Thread: memory layouts for binary search in nbtree

memory layouts for binary search in nbtree

From

Andres Freund

Date:

18 May 2016, 13:25:43

Hi,

currently we IIRC use linearly sorted datums for the search in
individual btree nodes.  Not surprisingly that's often one of the
dominant entries in profiles. We could probably improve upon that by
using an order more optimized for efficient binary search.

See e.g.  http://cglab.ca/~morin/misc/arraylayout/ for benchmarks
showing benefits.

Andres

Re: memory layouts for binary search in nbtree

From

Simon Riggs

Date:

18 May 2016, 13:55:44

On 18 May 2016 at 14:25, Andres Freund <andres@anarazel.de> wrote:

Hi,

currently we IIRC use linearly sorted datums for the search in
individual btree nodes. Not surprisingly that's often one of the
dominant entries in profiles. We could probably improve upon that by
using an order more optimized for efficient binary search.

See e.g. http://cglab.ca/~morin/misc/arraylayout/ for benchmarks
showing benefits.

Some stuff from >10 years ago about cache conscious btree layout as well. That led to adoption of 64kB pages on some benchmarks.

I think its a good area of work.

Simon Riggs http://www.2ndQuadrant.com/
PostgreSQL Development, 24x7 Support, Remote DBA, Training & Services

Re: memory layouts for binary search in nbtree

From

Peter Geoghegan

Date:

20 May 2016, 02:28:37

On Wed, May 18, 2016 at 6:55 AM, Simon Riggs <simon@2ndquadrant.com> wrote:
> I think its a good area of work.

I strongly agree.

Abbreviated keys in indexes are supposed to help with this. Basically,
the ItemId array is made to be interlaced with small abbreviated keys
(say one or two bytes), only in the typically less than 1% of pages
that are internal (leaf page binary searches don't change). Those
internal pages naturally have a wide range of values represented, so 1
byte turns out to be a lot more than you'd think. And, you only have
to generate a new one when there is a pagesplit, which is relatively
infrequent. You could squeeze out the lp_len bits to fit the
abbreviated keys, and store that in the IndexTuple proper. I've
discussed this idea with Mashahiko extensively in private. I have lots
of related ideas, and think it's a very promising area.

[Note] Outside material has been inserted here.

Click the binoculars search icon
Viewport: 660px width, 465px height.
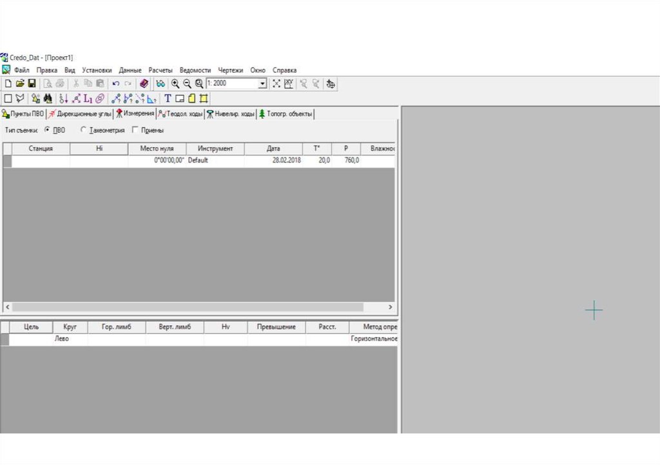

I think that this project will be very difficult without better testing.

This idea also enables complementary techniques, like interpolation
search that can degrade to binary search.

-- 
Peter Geoghegan

Re: memory layouts for binary search in nbtree

From

Peter Geoghegan

Date:

20 May 2016, 02:38:09

On Wed, May 18, 2016 at 6:25 AM, Andres Freund <andres@anarazel.de> wrote:
> currently we IIRC use linearly sorted datums for the search in
> individual btree nodes.  Not surprisingly that's often one of the
> dominant entries in profiles. We could probably improve upon that by
> using an order more optimized for efficient binary search.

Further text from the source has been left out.